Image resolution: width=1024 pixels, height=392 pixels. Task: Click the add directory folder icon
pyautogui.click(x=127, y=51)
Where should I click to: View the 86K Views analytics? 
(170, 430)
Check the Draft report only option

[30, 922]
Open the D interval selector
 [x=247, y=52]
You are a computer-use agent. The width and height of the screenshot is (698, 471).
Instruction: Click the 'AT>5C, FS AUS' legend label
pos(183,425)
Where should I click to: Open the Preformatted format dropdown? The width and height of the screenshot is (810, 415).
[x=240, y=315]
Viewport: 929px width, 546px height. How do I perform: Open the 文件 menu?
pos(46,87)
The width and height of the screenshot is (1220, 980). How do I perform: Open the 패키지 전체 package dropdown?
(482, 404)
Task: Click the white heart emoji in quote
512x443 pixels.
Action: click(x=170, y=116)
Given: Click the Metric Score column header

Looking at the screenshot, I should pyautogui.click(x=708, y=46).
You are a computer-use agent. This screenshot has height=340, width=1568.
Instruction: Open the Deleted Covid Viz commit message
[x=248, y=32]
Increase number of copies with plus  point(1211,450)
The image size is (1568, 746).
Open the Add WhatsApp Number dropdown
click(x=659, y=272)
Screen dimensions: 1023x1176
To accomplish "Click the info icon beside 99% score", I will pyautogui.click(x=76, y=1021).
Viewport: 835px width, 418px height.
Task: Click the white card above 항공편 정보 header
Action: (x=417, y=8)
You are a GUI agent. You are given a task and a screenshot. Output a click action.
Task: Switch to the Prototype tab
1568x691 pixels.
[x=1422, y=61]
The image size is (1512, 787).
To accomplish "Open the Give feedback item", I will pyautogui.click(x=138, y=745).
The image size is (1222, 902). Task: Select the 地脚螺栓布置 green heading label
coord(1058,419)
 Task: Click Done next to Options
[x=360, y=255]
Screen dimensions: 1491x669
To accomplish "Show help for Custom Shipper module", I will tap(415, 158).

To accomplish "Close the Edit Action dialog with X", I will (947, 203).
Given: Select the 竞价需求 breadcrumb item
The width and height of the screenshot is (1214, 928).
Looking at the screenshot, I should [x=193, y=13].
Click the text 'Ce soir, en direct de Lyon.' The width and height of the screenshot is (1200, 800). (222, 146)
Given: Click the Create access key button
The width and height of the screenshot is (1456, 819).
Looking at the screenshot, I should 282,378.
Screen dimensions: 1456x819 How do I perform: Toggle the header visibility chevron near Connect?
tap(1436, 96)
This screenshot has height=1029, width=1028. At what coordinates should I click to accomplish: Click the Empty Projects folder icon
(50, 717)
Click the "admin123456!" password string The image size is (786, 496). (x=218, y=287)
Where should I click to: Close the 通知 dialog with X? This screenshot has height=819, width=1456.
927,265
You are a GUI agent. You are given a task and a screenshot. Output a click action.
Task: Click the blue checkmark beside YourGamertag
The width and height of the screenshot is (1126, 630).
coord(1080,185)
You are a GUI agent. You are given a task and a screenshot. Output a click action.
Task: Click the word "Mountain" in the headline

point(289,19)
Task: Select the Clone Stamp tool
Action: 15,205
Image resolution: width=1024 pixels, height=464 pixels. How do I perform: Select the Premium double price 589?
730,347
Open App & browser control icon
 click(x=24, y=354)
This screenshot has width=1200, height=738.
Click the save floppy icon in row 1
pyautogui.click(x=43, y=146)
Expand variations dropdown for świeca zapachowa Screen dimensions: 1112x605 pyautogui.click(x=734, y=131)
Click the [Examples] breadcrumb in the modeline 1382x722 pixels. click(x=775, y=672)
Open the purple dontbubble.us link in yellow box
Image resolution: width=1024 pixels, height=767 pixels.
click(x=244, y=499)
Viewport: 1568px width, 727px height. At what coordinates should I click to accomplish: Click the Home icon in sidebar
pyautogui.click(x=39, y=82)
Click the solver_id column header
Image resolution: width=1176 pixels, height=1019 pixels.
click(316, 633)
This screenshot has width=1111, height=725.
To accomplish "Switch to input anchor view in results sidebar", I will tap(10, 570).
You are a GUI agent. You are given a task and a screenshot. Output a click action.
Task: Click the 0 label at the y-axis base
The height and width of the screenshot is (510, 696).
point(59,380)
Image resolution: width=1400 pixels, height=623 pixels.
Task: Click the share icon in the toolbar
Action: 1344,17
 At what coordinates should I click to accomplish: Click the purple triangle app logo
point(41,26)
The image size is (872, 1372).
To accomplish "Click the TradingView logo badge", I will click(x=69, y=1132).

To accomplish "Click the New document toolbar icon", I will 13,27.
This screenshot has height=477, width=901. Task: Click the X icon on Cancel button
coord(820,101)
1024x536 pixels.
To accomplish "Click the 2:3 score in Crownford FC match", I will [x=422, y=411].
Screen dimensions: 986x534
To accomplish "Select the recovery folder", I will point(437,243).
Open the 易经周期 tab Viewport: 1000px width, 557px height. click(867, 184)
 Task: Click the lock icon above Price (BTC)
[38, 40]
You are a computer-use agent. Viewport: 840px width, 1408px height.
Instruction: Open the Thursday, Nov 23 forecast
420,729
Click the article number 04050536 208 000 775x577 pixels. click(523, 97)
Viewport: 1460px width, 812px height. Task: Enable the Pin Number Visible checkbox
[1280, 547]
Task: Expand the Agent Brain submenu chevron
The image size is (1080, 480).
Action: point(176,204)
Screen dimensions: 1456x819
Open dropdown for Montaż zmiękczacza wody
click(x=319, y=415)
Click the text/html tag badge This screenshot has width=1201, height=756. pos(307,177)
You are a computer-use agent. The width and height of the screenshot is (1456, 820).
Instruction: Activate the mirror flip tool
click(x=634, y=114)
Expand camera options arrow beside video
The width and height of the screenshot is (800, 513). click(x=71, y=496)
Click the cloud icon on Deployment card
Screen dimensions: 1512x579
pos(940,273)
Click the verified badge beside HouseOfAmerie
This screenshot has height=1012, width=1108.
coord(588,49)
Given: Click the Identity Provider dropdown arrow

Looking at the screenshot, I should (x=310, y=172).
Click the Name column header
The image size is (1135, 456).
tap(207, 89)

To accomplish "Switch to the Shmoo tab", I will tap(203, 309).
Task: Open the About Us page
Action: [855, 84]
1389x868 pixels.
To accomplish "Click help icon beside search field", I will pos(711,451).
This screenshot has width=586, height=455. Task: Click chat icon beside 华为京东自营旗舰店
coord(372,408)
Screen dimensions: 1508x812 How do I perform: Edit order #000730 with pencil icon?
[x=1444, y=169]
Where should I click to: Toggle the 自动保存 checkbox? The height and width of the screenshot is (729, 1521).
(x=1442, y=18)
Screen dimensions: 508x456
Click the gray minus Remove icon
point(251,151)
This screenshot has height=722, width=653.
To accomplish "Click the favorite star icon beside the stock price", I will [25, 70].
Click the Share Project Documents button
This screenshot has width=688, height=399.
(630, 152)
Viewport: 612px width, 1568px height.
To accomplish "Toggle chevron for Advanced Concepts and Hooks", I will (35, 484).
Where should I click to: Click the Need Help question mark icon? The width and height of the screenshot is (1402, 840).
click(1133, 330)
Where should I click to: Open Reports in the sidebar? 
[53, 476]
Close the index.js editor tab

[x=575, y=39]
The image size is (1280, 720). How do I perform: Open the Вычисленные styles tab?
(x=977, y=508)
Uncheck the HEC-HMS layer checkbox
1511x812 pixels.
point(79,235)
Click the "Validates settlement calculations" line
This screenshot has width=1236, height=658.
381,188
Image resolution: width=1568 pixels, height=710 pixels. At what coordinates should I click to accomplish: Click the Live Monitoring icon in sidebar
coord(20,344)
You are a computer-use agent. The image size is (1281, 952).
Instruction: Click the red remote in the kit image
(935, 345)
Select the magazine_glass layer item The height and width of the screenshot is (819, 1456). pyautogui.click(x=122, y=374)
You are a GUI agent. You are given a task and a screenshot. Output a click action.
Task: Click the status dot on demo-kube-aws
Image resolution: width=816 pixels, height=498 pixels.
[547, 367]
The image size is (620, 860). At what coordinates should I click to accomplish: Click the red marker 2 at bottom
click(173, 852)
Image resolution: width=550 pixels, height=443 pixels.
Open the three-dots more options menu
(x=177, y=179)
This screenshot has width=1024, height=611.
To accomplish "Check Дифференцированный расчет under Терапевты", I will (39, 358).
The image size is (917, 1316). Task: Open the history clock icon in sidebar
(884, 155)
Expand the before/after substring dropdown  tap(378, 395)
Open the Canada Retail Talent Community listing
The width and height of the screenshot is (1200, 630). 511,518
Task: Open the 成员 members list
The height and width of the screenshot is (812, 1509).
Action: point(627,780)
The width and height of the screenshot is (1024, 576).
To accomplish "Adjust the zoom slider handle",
::::
* _To be done_
Starting at the line that contains "Select the magazine_glass" and running through the end of the entries, give those lines as a numbered list, skipping any blank lines.

* _Exercise response_
1. Select the magazine_glass layer item The height and width of the screenshot is (819, 1456). pyautogui.click(x=122, y=374)
2. You are a GUI agent. You are given a task and a screenshot. Output a click action.
3. Task: Click the status dot on demo-kube-aws
4. Image resolution: width=816 pixels, height=498 pixels.
5. [547, 367]
6. The image size is (620, 860). At what coordinates should I click to accomplish: Click the red marker 2 at bottom
7. click(173, 852)
8. Image resolution: width=550 pixels, height=443 pixels.
9. Open the three-dots more options menu
10. (x=177, y=179)
11. This screenshot has width=1024, height=611.
12. To accomplish "Check Дифференцированный расчет under Терапевты", I will (39, 358).
13. The image size is (917, 1316). Task: Open the history clock icon in sidebar
14. (884, 155)
15. Expand the before/after substring dropdown  tap(378, 395)
16. Open the Canada Retail Talent Community listing
17. The width and height of the screenshot is (1200, 630). 511,518
18. Task: Open the 成员 members list
19. The height and width of the screenshot is (812, 1509).
20. Action: point(627,780)
21. The width and height of the screenshot is (1024, 576).
22. To accomplish "Adjust the zoom slider handle",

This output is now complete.